What this task involves — Reproduce every one of the following rows word for word, line by line.
◇ ◇ ◇
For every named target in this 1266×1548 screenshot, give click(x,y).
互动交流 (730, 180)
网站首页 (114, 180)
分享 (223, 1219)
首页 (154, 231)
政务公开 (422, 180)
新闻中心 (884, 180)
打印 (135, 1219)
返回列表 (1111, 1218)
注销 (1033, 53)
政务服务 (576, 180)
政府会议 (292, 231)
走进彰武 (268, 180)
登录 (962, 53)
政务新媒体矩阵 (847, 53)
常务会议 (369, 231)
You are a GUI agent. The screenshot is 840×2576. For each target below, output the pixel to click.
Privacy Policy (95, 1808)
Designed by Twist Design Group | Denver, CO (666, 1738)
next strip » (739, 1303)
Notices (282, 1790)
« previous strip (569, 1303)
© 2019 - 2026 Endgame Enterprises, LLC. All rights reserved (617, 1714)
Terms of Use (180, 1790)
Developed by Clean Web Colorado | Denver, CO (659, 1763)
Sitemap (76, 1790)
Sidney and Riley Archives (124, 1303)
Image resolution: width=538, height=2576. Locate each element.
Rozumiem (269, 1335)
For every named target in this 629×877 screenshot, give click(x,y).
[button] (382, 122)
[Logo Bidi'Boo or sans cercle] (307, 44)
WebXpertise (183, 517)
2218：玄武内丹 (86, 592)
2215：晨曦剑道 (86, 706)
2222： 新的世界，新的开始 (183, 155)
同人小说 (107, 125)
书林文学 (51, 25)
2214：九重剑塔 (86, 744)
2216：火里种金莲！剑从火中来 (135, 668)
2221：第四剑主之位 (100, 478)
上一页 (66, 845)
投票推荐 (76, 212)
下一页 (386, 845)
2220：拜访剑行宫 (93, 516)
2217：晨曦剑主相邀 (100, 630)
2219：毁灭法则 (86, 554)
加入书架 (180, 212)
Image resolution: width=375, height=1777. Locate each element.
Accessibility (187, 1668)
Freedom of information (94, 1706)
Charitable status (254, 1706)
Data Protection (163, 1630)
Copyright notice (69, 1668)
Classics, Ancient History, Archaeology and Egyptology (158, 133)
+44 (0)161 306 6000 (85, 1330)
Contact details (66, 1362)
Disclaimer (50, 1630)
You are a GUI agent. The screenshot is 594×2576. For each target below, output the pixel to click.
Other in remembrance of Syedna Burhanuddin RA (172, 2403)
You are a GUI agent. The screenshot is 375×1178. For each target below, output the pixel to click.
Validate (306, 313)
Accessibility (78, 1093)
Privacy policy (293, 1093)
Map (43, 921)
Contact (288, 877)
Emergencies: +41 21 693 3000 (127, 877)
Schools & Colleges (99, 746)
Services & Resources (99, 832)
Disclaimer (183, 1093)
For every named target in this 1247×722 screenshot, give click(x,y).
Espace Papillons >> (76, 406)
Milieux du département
◇ ◇ ◇
Complete response —
For every named target in this 1266×1548 screenshot, give click(x,y).
互动交流 (730, 180)
网站首页 (114, 180)
分享 (223, 1219)
首页 (154, 231)
政务公开 (422, 180)
新闻中心 (884, 180)
打印 (135, 1219)
返回列表 (1111, 1218)
注销 (1033, 53)
政务服务 (576, 180)
政府会议 (292, 231)
走进彰武 (268, 180)
登录 (962, 53)
政务新媒体矩阵 (847, 53)
常务会议 (369, 231)
You are a GUI agent. The screenshot is 840×2576. For each target below, output the pixel to click.
Privacy Policy (95, 1808)
Designed by Twist Design Group | Denver, CO (666, 1738)
next strip » (739, 1303)
Notices (282, 1790)
« previous strip (569, 1303)
© 2019 - 2026 Endgame Enterprises, LLC. All rights reserved (617, 1714)
Terms of Use (180, 1790)
Developed by Clean Web Colorado | Denver, CO (659, 1763)
Sitemap (76, 1790)
Sidney and Riley Archives (124, 1303)
Image resolution: width=538, height=2576. Locate each element.
Rozumiem (269, 1335)
For every named target in this 629×877 screenshot, give click(x,y).
[button] (382, 122)
[Logo Bidi'Boo or sans cercle] (307, 44)
WebXpertise (183, 517)
2218：玄武内丹 (86, 592)
2215：晨曦剑道 (86, 706)
2222： 新的世界，新的开始 (183, 155)
同人小说 (107, 125)
书林文学 (51, 25)
2214：九重剑塔 (86, 744)
2216：火里种金莲！剑从火中来 (135, 668)
2221：第四剑主之位 (100, 478)
上一页 (66, 845)
投票推荐 (76, 212)
下一页 (386, 845)
2220：拜访剑行宫 (93, 516)
2217：晨曦剑主相邀 (100, 630)
2219：毁灭法则 (86, 554)
加入书架 (180, 212)
Image resolution: width=375, height=1777. Locate each element.
Accessibility (187, 1668)
Freedom of information (94, 1706)
Charitable status (254, 1706)
Data Protection (163, 1630)
Copyright notice (69, 1668)
Classics, Ancient History, Archaeology and Egyptology (158, 133)
+44 (0)161 306 6000 (85, 1330)
Contact details (66, 1362)
Disclaimer (50, 1630)
You are a GUI agent. The screenshot is 594×2576. For each target below, output the pixel to click.
Other in remembrance of Syedna Burhanuddin RA (172, 2403)
You are a GUI agent. The screenshot is 375×1178. For each target below, output the pixel to click.
Validate (306, 313)
Accessibility (78, 1093)
Privacy policy (293, 1093)
Map (43, 921)
Contact (288, 877)
Emergencies: +41 21 693 3000 (127, 877)
Schools & Colleges (99, 746)
Services & Resources (99, 832)
Disclaimer (183, 1093)
For every named target in this 1247×722 screenshot, give click(x,y).
Espace Papillons >> (76, 406)
Milieux du département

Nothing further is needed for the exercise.